Even if you temporarily shut down two servers that are in the same replica set after each other (e.g. reboot rpi0
, wait a few minutes, then reboot rpi2
), things will carry on like nothing happened, as GlusterFS automatically distributes the changes when the brick comes back up. However, if you do not give it enough time to resync things go wrong, resulting in errors like:
user@client/mnt/gluster$ rm -r * rm: cannot remove ‘dir1’: Transport endpoint is not connected rm: cannot remove ‘dir2’: Transport endpoint is not connected rm: cannot remove ‘file3.rnd’: Invalid argument rm: cannot remove ‘file4.rnd’: Invalid argument
Some of these errors you may be able to fix by re-mounting the volume on the client or perhaps by restarting all servers. If that does not the problem, try rebalancing the volume.
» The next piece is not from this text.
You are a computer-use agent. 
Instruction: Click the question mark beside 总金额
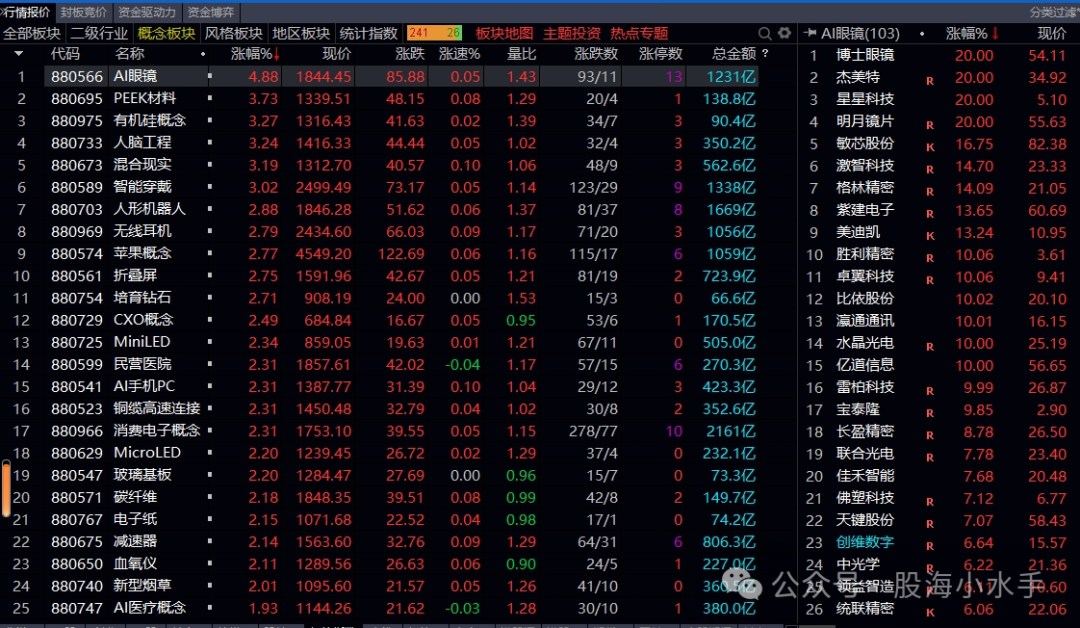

On one of the servers, run:
user@rpi0~$ sudo gluster volume rebalance gv fix-layout start
Conclusion
Although the Raspberry Pis are clearly not made to run this kind of filesystem (and of course GlusterFS was not made to run on a Raspberry Pi) it is perfectly possible to create your own high performance and highly available filesystem. Even if one of your Raspberry Pis crashes (mine do once in a while) you will still be able to access all your files.